>> Start

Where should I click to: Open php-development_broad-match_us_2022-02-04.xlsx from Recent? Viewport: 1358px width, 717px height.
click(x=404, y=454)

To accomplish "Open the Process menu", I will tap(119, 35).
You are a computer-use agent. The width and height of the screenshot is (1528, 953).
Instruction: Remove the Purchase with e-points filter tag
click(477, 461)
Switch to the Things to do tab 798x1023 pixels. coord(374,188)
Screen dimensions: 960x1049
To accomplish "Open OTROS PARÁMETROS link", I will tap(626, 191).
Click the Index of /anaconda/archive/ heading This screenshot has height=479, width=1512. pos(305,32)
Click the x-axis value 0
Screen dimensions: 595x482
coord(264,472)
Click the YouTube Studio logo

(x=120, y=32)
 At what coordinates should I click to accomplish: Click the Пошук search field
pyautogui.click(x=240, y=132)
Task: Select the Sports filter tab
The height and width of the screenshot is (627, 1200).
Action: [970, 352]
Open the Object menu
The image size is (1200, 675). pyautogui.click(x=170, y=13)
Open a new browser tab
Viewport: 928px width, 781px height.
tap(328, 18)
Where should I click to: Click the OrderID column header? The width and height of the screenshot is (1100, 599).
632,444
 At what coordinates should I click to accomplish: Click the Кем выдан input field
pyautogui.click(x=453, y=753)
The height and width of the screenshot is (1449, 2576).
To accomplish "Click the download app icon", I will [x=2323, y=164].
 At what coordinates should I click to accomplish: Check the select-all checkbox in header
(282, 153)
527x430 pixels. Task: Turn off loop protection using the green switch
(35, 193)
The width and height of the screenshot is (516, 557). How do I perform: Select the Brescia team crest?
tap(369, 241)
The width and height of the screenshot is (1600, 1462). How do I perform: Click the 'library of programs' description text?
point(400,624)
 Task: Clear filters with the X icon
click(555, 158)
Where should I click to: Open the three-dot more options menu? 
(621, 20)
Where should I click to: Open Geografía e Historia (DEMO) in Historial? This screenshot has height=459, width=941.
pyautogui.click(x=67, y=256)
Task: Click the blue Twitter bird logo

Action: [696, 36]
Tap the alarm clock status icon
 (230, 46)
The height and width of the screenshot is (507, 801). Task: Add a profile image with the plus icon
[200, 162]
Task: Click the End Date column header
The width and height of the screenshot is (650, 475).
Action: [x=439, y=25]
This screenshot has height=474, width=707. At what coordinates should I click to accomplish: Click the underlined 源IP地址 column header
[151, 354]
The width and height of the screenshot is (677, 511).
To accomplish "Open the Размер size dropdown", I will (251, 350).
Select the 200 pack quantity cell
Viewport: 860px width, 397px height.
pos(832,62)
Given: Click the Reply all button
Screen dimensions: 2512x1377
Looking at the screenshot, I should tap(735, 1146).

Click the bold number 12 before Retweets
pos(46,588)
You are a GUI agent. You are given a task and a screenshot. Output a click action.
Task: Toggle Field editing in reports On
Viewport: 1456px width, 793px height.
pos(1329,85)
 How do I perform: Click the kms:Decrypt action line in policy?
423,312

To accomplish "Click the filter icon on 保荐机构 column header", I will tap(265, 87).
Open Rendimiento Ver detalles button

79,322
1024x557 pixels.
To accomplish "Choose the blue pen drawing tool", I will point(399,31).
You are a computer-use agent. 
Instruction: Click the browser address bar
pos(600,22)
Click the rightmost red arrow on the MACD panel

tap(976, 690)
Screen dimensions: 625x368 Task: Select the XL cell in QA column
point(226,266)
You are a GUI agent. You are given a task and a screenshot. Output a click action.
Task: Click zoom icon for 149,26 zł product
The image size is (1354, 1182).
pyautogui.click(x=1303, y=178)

>> End

How many lines of the entries above contain the word "browser"? Reply with the number alone.

** WRITTEN REPLY **
2